Carmichael’s apologists will, of course, bleat about a “witch-hunt”. I would remind them that their man is being condemned for cause. And very good cause, at that. This is in no way similar to, for example, the way Stewart Stevenson MSP was hounded from office as Transport Minister when he was absolutely blameless just so the British parties at Holyrood and their friends in the British media could claim a scalp.
Carmichael has to go because he did something – in fact, several things – which even he has admitted would require his resignation. Which almost certainly means that the LibDems will be wiped out in Scotland.
Mundell may well have to step down as Scottish Secretary if he cannot offer a satisfactory account of his own part in the affair, thereby creating another constitutional crisis as the Tory UK Government is forced to try and find someone else for the position. Or abolish the office of Scottish Secretary altogether.
And Willie Rennie is, at the very least, weakened as leader by his craven defence of the indefensible.
I wonder if Carmichael still thinks his attempt to smear Nicola Sturgeon was such a wizard wheeze.
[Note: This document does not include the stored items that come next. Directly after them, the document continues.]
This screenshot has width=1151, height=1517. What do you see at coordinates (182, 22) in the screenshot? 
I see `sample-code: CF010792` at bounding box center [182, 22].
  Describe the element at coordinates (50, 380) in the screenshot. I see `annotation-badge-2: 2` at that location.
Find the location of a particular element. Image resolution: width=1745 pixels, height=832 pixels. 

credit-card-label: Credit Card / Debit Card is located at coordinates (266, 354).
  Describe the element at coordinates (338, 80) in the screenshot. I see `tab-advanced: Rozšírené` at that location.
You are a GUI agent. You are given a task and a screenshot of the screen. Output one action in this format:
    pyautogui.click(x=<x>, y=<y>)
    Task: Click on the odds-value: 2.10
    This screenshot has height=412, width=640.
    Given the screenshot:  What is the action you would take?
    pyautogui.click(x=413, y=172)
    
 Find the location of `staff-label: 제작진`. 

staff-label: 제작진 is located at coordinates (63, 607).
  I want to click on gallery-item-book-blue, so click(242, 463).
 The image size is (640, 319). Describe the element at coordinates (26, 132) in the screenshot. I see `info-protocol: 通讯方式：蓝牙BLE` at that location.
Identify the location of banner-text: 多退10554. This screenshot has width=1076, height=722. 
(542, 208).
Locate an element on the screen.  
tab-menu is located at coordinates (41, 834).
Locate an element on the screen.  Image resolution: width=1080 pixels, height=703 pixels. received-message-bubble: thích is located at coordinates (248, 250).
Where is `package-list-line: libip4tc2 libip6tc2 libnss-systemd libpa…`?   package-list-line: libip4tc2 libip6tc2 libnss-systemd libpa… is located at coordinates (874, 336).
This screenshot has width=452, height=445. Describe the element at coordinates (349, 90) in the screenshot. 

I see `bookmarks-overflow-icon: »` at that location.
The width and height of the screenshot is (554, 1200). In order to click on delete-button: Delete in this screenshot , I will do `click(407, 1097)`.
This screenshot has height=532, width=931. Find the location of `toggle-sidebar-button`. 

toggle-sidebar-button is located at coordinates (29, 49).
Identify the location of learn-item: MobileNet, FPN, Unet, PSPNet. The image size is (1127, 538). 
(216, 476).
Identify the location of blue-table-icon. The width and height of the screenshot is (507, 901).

But there is more. Recall that the memo at the centre of this affair was actually fourth-hand as it derived from a telephone conversation about a telephone conversation about an account of a conversation given by someone who was not actually a party to the conversation at the heart of the matter, but merely a witness to it.
It is perfectly legitimate to ask why the second of these telephone calls was made. And who gave the instruction for the call to be made. And for what purpose.
Given the events currently under discussion, and the general behaviour of the British parties, it is only natural to be suspicious of everything they do. It does not seem beyond the bounds of credibility that the telephone call to the person who had made the telephone call to the French Consul General was a fishing expedition looking for something which could be spun into a bit of anti-SNP propaganda. Indeed, I suggested as much when the smear attempt against Nicola Sturgeon first surfaced.
There may be a great deal more to this than has hitherto come to light. One person who may know more is Simon Johnson, the Telegraph journalist who was complicit in the original smear attempt. So far, he has escaped the kind of scrutiny that he deserves.
We know for a fact that Johnson simply didn’t bother to seek a response from any of the principals in the story. That he has kept his job after such a grievous dereliction of professional standards is a telling comment on how low the British media has sunk. But little or nothing has been said about what questions he asked of his source at the Scotland Office.
Scurrilous journalists also tend also to be cowardly. Johnson would have sought assurances that his arse was covered. It is difficult to believe he wouldn’t question the provenance of the story? What questions did he ask? What was he told that convinced him he would not put himself at risk by running the story? Did an experienced political journalist fail to even suspect a smear attempt? Did he just not care?
One way or another, we have not heard the last of this.